_TASK ITEM_
Starting with the first line and ending with the one that holds "Viewport: 1599px width, 763px height.", retype the entries exactly.

[Start of section]

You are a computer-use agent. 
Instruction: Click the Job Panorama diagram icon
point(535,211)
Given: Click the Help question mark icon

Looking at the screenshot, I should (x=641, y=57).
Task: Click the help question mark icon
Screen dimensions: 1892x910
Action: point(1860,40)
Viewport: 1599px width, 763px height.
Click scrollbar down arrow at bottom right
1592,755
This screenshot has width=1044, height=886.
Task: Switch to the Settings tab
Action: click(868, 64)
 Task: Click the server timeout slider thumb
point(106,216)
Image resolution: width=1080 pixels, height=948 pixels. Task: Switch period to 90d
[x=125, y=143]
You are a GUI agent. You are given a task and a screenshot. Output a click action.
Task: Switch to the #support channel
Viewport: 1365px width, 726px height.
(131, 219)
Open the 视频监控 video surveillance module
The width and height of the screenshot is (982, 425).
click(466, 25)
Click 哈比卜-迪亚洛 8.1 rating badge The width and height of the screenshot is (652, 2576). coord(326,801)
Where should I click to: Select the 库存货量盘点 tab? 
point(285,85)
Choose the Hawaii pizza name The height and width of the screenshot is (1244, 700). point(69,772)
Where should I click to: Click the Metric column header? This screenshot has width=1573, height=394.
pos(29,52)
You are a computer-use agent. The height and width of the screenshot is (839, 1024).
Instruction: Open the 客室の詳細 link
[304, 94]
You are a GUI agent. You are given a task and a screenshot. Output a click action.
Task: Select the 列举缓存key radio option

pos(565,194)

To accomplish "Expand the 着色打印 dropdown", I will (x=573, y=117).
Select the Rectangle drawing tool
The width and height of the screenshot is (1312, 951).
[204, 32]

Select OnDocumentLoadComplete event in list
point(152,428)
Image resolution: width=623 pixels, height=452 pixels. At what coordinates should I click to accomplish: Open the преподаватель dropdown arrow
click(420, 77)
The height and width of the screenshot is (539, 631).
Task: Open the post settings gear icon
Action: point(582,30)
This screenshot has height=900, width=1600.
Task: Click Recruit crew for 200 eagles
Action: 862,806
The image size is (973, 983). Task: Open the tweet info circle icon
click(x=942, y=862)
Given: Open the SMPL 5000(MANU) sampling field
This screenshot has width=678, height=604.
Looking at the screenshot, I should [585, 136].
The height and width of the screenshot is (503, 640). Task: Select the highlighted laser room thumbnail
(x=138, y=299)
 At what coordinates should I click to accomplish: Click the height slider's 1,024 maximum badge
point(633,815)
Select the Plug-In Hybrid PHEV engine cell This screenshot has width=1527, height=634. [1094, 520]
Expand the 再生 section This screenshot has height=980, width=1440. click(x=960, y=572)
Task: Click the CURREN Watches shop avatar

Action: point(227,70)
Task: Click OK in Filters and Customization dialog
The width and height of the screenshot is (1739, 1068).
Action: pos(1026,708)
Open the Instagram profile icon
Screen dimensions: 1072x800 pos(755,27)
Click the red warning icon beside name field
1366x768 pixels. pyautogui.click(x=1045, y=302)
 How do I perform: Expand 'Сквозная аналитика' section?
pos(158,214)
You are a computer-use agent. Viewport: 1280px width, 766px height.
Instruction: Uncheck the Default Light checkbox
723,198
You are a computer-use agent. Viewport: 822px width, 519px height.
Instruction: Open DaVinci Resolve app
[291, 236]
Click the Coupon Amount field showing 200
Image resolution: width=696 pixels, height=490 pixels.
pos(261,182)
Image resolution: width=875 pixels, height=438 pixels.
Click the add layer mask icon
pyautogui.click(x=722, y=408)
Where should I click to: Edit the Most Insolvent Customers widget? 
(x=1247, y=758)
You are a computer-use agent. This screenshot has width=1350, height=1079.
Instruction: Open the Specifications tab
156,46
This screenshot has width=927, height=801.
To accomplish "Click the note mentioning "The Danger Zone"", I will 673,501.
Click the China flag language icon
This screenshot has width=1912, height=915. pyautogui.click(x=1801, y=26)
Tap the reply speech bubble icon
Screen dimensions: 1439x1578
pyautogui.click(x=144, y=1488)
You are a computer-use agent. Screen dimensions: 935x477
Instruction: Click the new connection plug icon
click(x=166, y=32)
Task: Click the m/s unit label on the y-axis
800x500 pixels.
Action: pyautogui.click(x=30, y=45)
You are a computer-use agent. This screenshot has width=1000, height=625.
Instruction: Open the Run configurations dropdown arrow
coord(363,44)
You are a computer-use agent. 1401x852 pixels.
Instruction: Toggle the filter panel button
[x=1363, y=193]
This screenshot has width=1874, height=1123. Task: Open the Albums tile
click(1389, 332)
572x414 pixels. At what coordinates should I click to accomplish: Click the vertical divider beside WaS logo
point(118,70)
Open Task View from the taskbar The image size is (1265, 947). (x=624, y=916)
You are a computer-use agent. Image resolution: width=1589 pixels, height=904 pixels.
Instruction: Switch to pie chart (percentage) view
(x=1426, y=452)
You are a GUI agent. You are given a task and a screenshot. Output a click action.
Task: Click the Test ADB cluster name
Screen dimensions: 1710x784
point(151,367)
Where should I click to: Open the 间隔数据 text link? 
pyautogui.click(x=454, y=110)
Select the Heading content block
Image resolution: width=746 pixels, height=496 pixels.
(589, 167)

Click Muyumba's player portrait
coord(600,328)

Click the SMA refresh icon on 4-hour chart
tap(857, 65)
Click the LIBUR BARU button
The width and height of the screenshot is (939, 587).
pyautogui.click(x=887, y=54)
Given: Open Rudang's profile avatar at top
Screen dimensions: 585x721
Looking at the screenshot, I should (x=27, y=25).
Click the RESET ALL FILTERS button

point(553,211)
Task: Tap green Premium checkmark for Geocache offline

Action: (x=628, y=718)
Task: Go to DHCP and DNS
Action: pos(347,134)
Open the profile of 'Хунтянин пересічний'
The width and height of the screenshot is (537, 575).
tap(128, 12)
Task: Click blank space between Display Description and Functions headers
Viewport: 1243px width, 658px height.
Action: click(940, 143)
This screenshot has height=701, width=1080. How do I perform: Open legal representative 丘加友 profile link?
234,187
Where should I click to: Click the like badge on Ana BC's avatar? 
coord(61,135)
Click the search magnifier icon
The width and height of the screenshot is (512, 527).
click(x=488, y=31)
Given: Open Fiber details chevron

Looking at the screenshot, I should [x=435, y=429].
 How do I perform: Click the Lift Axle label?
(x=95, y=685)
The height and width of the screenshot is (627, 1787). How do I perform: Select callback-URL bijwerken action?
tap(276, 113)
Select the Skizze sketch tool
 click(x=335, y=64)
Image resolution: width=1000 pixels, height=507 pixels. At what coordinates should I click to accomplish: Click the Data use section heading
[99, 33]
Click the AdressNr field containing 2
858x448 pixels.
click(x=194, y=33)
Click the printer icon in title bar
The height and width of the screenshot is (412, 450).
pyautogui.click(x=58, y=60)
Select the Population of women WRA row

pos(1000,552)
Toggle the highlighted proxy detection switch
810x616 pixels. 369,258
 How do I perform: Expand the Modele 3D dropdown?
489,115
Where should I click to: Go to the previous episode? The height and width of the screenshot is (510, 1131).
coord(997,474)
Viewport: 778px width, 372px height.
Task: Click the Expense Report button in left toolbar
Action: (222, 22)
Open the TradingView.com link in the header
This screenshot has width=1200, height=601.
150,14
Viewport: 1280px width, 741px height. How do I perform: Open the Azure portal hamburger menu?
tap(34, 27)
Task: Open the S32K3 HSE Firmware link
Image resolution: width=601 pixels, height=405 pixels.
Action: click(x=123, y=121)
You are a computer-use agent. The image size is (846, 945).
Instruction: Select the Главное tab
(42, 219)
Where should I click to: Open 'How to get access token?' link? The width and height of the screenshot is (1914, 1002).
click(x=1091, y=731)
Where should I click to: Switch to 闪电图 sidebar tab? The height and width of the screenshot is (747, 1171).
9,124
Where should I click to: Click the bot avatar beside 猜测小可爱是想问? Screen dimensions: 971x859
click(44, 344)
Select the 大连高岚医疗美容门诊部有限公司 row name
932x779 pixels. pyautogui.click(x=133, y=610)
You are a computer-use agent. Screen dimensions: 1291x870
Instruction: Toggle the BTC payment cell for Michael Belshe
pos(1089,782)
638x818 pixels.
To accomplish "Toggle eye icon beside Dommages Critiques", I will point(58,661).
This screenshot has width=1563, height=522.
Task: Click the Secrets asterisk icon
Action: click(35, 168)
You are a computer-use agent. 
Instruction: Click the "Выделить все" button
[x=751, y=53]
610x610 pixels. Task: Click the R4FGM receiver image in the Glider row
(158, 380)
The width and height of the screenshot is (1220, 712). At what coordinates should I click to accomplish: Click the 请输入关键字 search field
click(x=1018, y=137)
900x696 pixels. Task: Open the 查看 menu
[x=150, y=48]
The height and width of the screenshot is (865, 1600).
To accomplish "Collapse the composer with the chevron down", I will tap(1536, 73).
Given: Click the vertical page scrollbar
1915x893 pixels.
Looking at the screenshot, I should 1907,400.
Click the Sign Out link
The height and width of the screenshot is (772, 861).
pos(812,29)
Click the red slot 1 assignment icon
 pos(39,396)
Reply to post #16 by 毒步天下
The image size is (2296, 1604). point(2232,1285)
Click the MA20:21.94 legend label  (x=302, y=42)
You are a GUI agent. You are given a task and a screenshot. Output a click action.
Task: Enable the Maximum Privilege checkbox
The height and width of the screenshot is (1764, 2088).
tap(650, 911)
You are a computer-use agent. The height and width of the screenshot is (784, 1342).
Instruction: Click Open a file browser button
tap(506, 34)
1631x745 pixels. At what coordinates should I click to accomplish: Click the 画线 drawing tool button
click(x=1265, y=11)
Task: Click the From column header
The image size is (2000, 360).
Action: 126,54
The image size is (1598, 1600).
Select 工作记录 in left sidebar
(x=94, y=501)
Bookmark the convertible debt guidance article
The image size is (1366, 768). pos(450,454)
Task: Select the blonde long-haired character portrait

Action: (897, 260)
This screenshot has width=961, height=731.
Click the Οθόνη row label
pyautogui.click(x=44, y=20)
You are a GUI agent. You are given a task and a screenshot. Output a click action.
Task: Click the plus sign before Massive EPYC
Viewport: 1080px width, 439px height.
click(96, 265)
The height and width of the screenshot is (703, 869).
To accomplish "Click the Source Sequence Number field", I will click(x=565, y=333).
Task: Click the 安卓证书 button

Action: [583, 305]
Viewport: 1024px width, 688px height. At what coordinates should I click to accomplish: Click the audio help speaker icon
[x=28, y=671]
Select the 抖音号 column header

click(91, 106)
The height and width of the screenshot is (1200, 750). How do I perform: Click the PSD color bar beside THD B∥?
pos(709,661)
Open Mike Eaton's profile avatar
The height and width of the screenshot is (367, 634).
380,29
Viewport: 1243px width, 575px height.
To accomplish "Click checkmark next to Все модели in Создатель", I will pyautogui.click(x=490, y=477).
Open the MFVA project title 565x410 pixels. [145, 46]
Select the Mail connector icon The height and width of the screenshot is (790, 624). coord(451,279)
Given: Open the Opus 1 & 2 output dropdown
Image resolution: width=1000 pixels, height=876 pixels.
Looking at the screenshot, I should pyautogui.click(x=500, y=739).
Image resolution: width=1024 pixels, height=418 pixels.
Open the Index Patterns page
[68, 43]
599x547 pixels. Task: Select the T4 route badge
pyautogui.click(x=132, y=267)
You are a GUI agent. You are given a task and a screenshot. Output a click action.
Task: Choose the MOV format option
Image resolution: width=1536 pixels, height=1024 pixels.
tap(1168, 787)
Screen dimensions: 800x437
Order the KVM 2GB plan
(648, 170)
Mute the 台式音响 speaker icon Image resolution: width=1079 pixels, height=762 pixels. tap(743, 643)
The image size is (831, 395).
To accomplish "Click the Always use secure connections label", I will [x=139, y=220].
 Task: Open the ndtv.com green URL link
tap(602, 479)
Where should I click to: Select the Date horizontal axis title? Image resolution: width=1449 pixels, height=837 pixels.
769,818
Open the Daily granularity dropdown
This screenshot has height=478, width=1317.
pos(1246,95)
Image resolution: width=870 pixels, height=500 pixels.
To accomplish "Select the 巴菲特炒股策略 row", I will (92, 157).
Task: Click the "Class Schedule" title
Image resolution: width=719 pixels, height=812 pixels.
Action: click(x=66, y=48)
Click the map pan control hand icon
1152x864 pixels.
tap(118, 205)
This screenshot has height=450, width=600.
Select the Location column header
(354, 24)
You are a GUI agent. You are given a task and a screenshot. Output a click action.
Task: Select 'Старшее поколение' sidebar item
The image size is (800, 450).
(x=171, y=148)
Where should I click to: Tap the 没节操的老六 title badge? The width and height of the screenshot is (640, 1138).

[End of section]

_EXERCISE SOLUTION_
You are a computer-use agent. 
Instruction: Click the Job Panorama diagram icon
point(535,211)
Given: Click the Help question mark icon

Looking at the screenshot, I should (x=641, y=57).
Task: Click the help question mark icon
Screen dimensions: 1892x910
Action: point(1860,40)
Viewport: 1599px width, 763px height.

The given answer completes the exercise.